Selama periode tahun sembilan puluhan, Belanda sangat toleran terhadap agama lain, demikian guru besar kehormatan dari Universitas Amsterdam, Frank Bovenkerk.
“Sampai tiba-tiba angket menunjukkan adanya perkembangan perlawanan yang besar terhadap islam. Para peneliti berpendapat: tidak mungkin, begitu melenceng dari masa lalu. Tapi kenyataan memang demikian,” demikian Frank Bovenkerk dikutip RNW, Kamis (13/01/2012).
Kemudian berlangsunglah serangan 11 September 2001 dan pembunuhan terhadap sineas Theo van Gogh tahun 2004. Politik Belanda semakin memantik kebencian terhadap Islam.
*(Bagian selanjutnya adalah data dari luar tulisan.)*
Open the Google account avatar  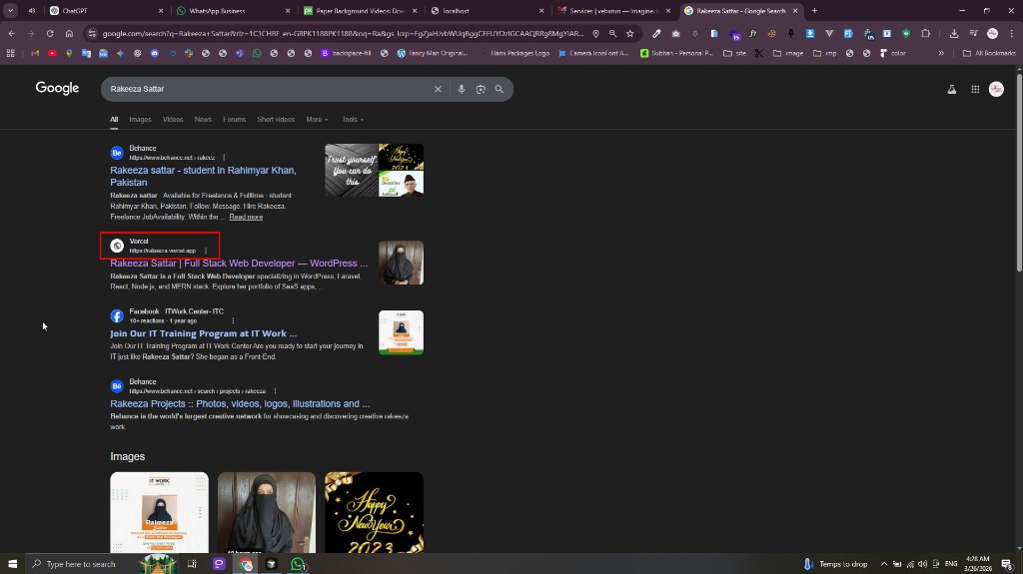pos(996,90)

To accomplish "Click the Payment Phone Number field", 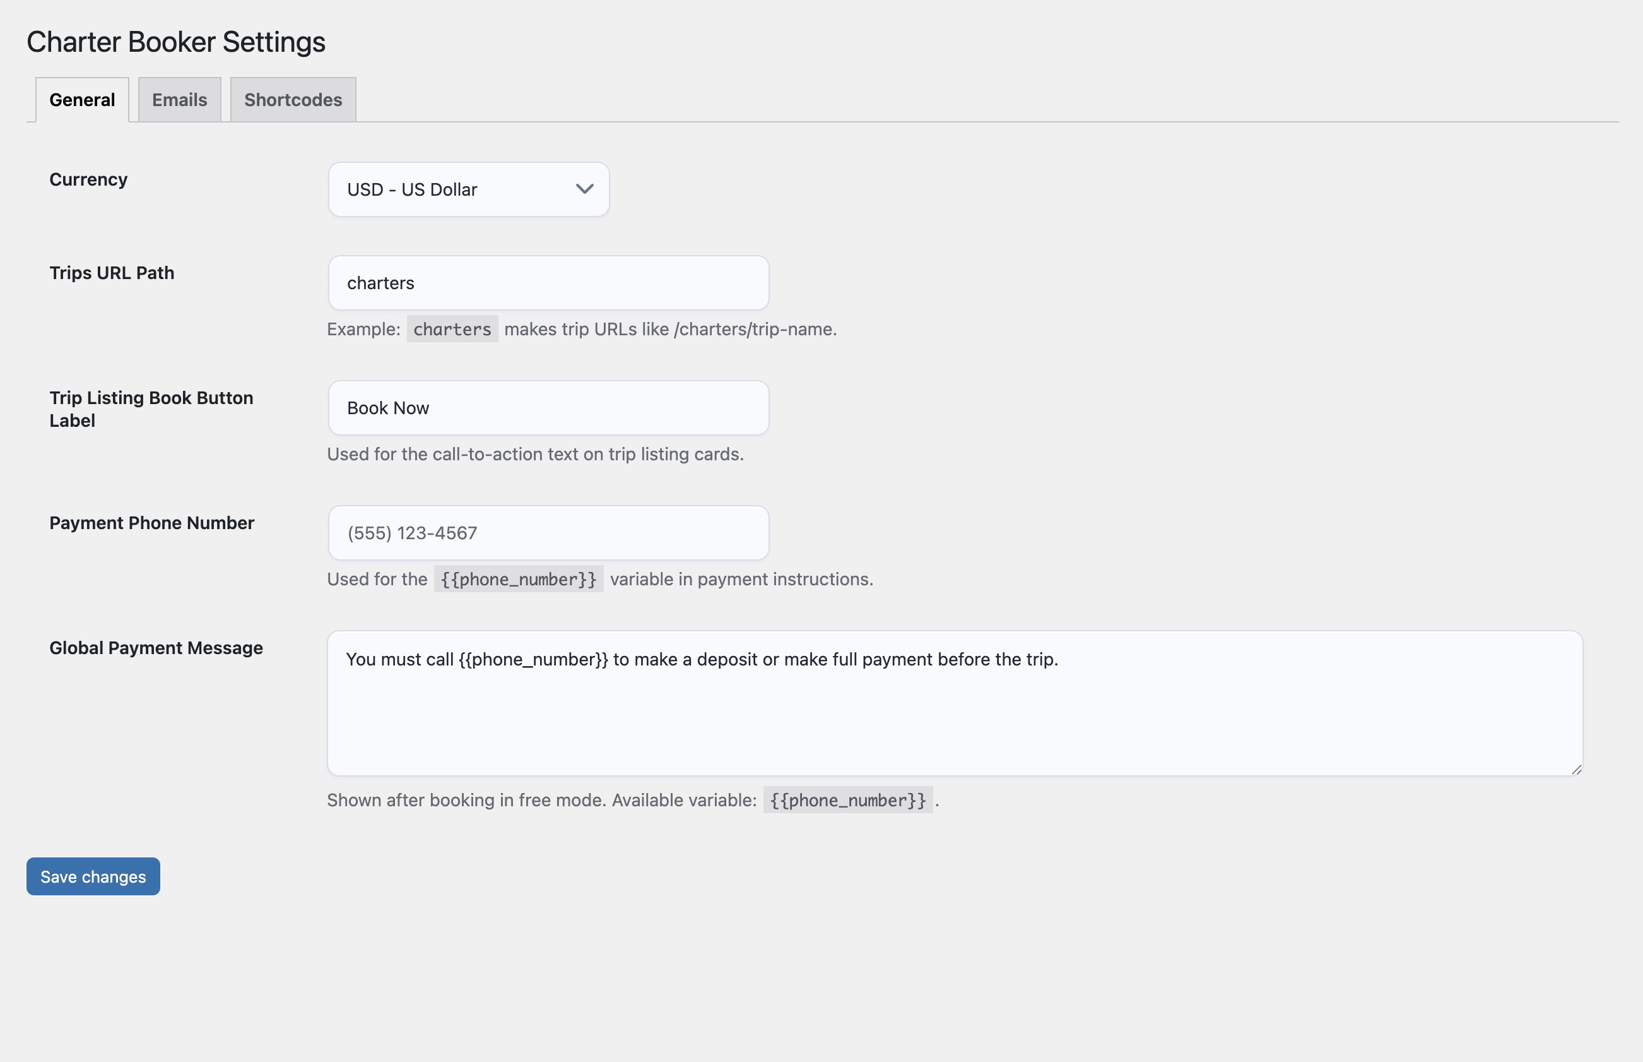I will click(548, 532).
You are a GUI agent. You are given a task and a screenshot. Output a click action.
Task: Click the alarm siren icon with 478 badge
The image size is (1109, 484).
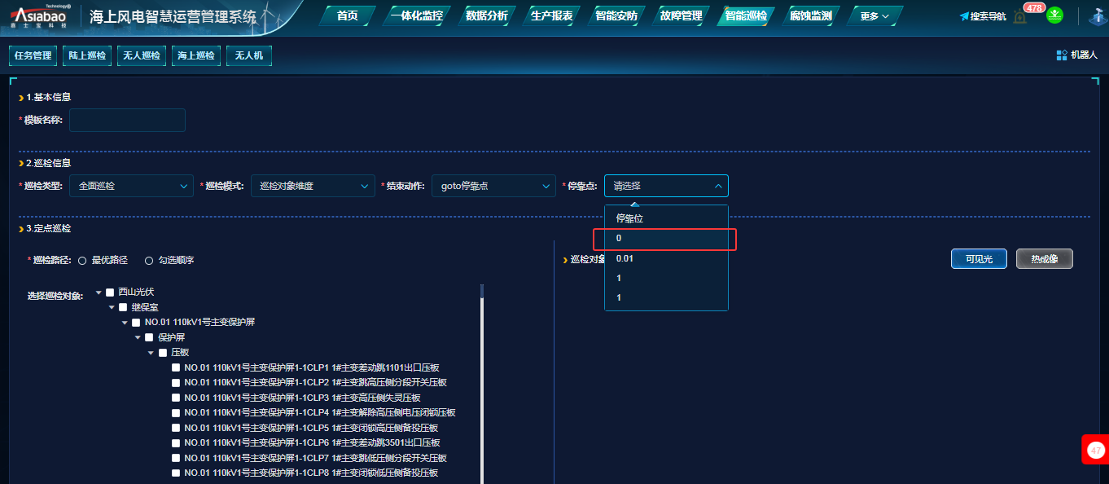1020,16
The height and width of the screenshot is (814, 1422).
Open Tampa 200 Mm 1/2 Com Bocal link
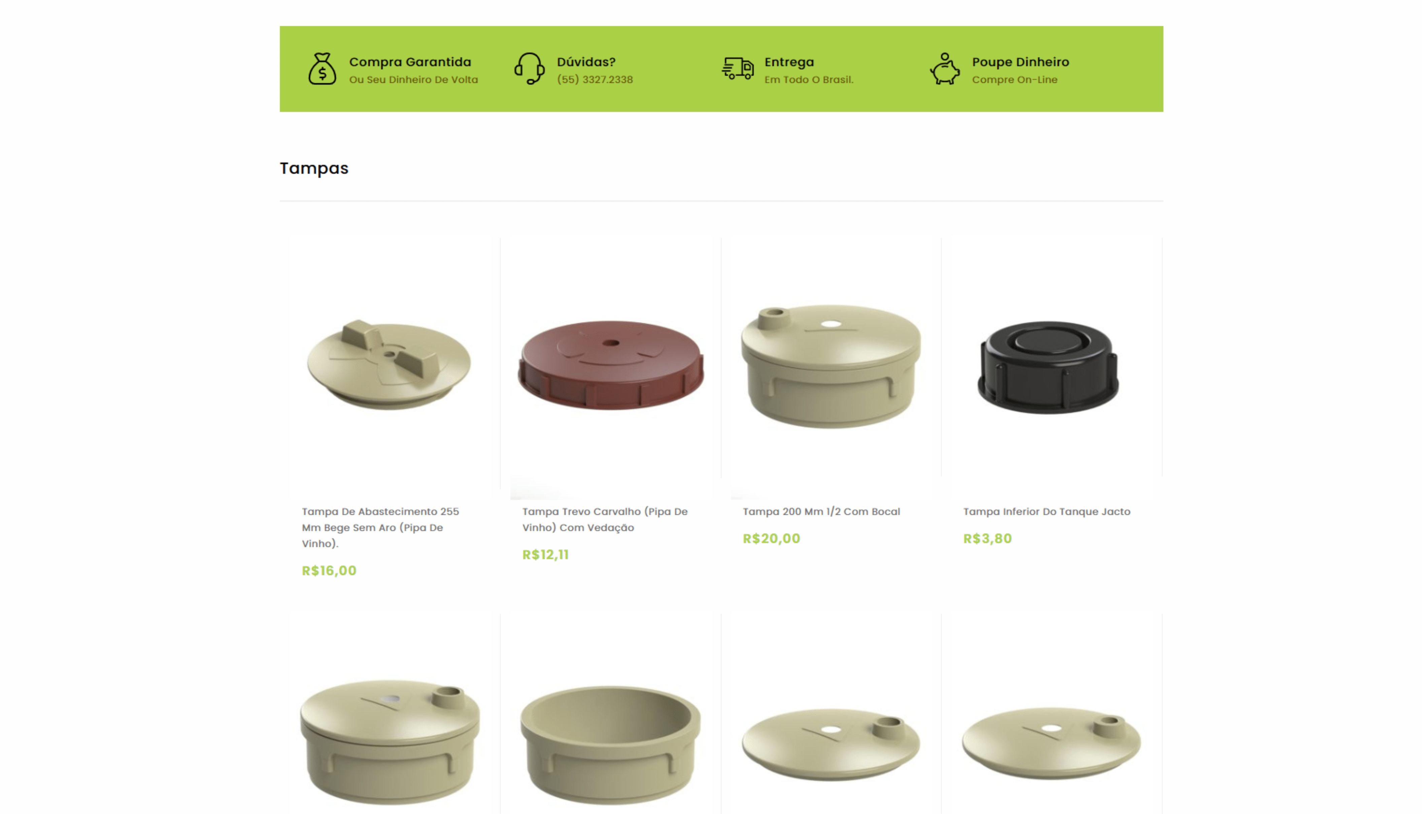[821, 512]
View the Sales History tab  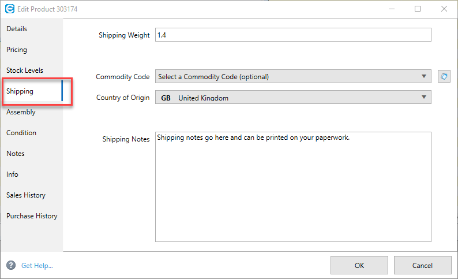point(26,195)
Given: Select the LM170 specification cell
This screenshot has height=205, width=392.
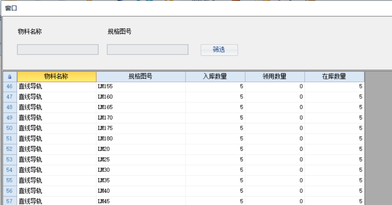Looking at the screenshot, I should 141,118.
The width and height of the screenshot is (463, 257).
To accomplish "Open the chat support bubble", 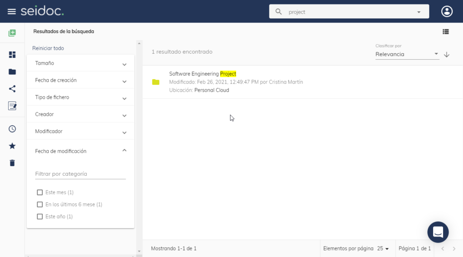I will [438, 232].
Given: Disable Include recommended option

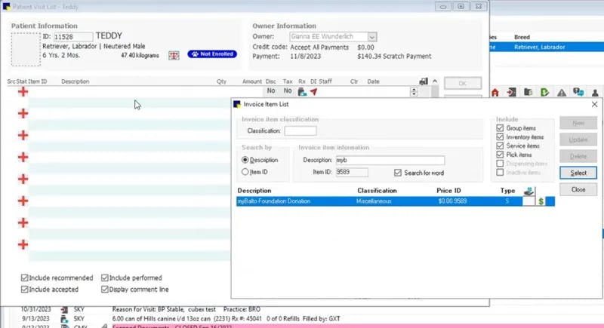Looking at the screenshot, I should click(x=25, y=277).
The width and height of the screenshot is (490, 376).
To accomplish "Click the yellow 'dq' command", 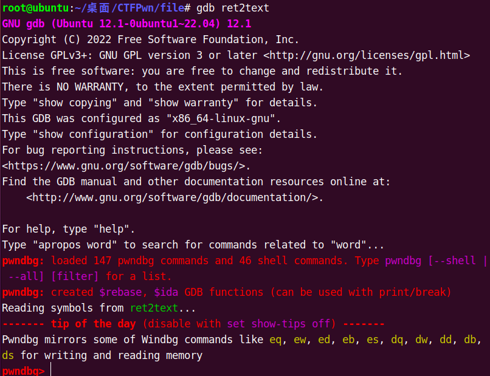I will pyautogui.click(x=397, y=340).
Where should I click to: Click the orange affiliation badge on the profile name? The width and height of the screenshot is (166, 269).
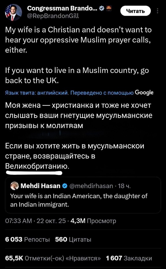109,8
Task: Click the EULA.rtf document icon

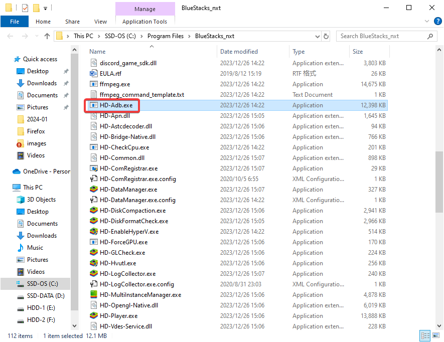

”Ketika wakil Perdana Menteri Gerrit Zalm mengatakan sesudah pembunuhan Theo Van Gogh: ‘Kita dalam perang’,” kata Bovenkerk
Di sisi lain, menurut Bovenkerk, politisi seperti Pim Fortuyn dan Geert Wilders dinilai ikut menciptakan rasa kebencian terhadap Islam di Belanda.
Insiden kebencian
Ineke van der Valk melakukan penelitian terhadap ”Islamofobia dan diskriminasi,” seperti judul buku yang baru saja dipublikasikan. Ia mencatat sebanyak 117 insiden di masjid-masjid di Belanda antara tahun 2005 dan 2010. Jumlah insiden di Amerika Serikat selama periode yang sama tercatat 42.
Antara lain pembakaran, grafiti, pengrusakan dan lain-lainnya.
“Surat berisi serbuk, ancaman lewat tilpon ataupun aksi-aksi seperti menggantung domba mati di tembok masjid, dengan disertai tulisan ‘No Masjid!’. Atau kepala babi. Atau melumuri tembok masjid dengan darah domba atau babi, yang bagi orang muslim dipandang sebagai provokasi dan penghinaan.”
Insiden-insiden seperti ini banyak terjadi di kota-kota kecil. Di kota-kota besar, penerimaan terhadap kaum pendatang lebih baik karena mereka sudah tinggal lebih lama di sana, demikian pendapat sang peneliti.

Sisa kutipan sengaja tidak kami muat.